La foi comme un refuge névrotique, c’est comme cela qu’il faut envisager les trois ans qu’Emmanuel Carrère a consacrés jeune adulte au catholicisme. Un catholicisme d’exégèse, qui se vit comme l’incarnation de la doctrine de Jésus telle qu’elle est présentée dans les 4 évangiles du nouveau testament. Un catholicisme que l’on pourrait qualifier d’intégriste, qui est décrit dans le détail sur la foi de son journal intime qui recense minutieusement les textes étudiés, les questionnements et les réponses du moment.

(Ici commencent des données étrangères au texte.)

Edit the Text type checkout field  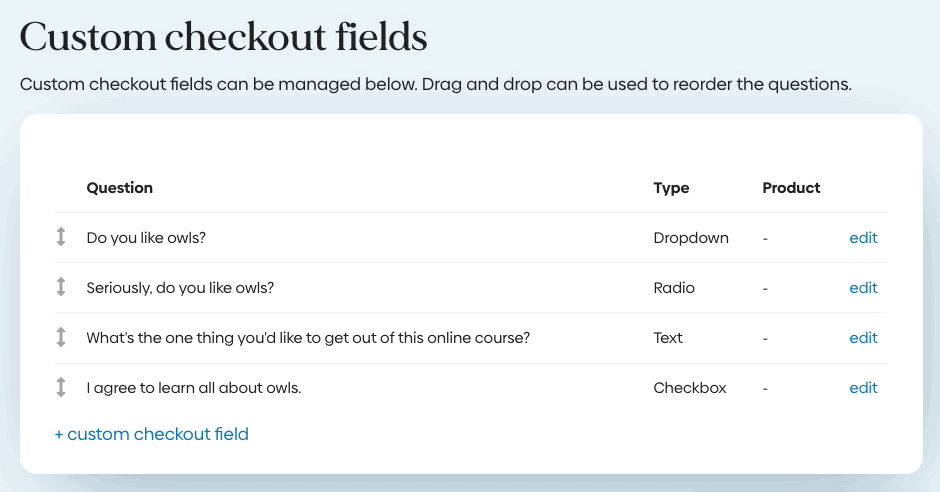(x=863, y=338)
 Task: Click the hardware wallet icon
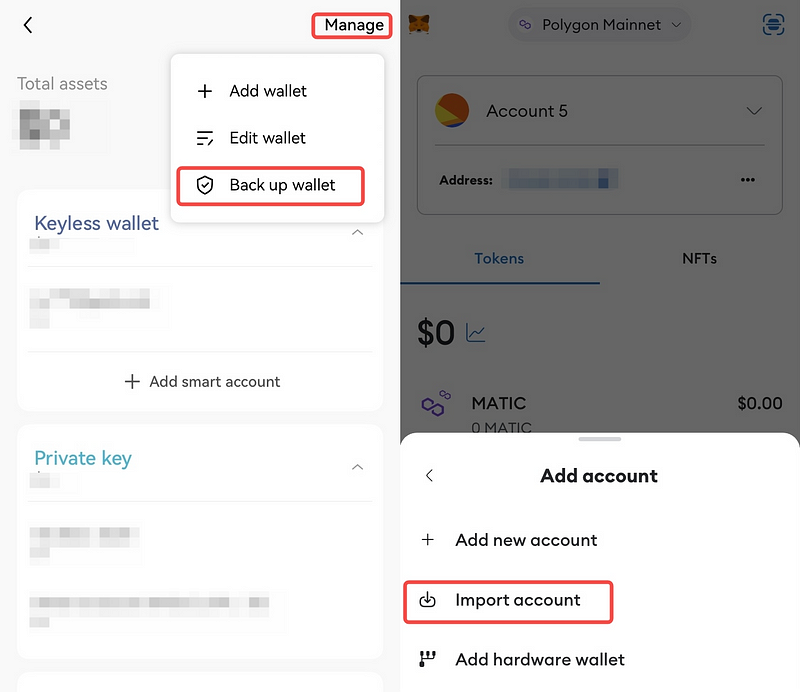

Une anamnèse littéralement.
C’est ainsi que débute Le royaume, le livre d’Emmanuel Carrère paru en 2014. Et cette première partie est tout simplement hallucinante aux yeux de l’agnostique que je suis, fascinante même. Je ne m’explique pas qu’un homme intelligent, cultivé et historien de formation se soit jeté à corps perdu dans la religion catholique autrement que par décompensation névrotique. Trois ans de plongée, trois ans de vie du Christ documentés, c’est cohérent. Puis Emmanuel Carrère a quitté cet univers pour ne plus regarder derrière, jusqu’à ce livre. Un passé qu’il revisite avec un regard d’historien, avec une virtuosité certaine, du recul et de l’humour. Et un peu d’imagination.
Emmanuel Carrère s’évertue à replacer les épîtres, les évangiles et même l’apocalypse dans le contexte historique. C’est un vrai travail d’enquête, de profiler même. On découvre les humains derrière ces noms désincarnés à force de vénération. Jésus n’est pas le personnage principal, c’est surtout de Saul/Paul qu’il est question puis des évangélistes Marc, Luc, Matthieu et Jean. On découvre les rivalités avec les différents courants juifs dans le contexte de la Judée occupée par les Romains juste avant la chute de Jérusalem, avec les influences grecques et phéniciennes. On est surpris des rivalités entre apôtres, entre évangélistes, et vis à vis de Luc, le seul goy de l’équipe mais le meilleur storyteller d’entre eux. Paul se révèle comme le premier startupper de l’histoire. On n’est pas loin de Life of Brian par moments.
Personnellement, j’ai l’impression d’avoir appris beaucoup de ce livre, d’en ressortir enrichi. Le royaume, c’est de l’histoire vivante, chaude, humaine sans être romancé comme du Max Gallo, sans céder à la facilité parce que tout cela est très complexe finalement, mais sans se perdre dans l’académisme. De la gonzo-histoire sans doute. Au final, une invitation à l’humilité.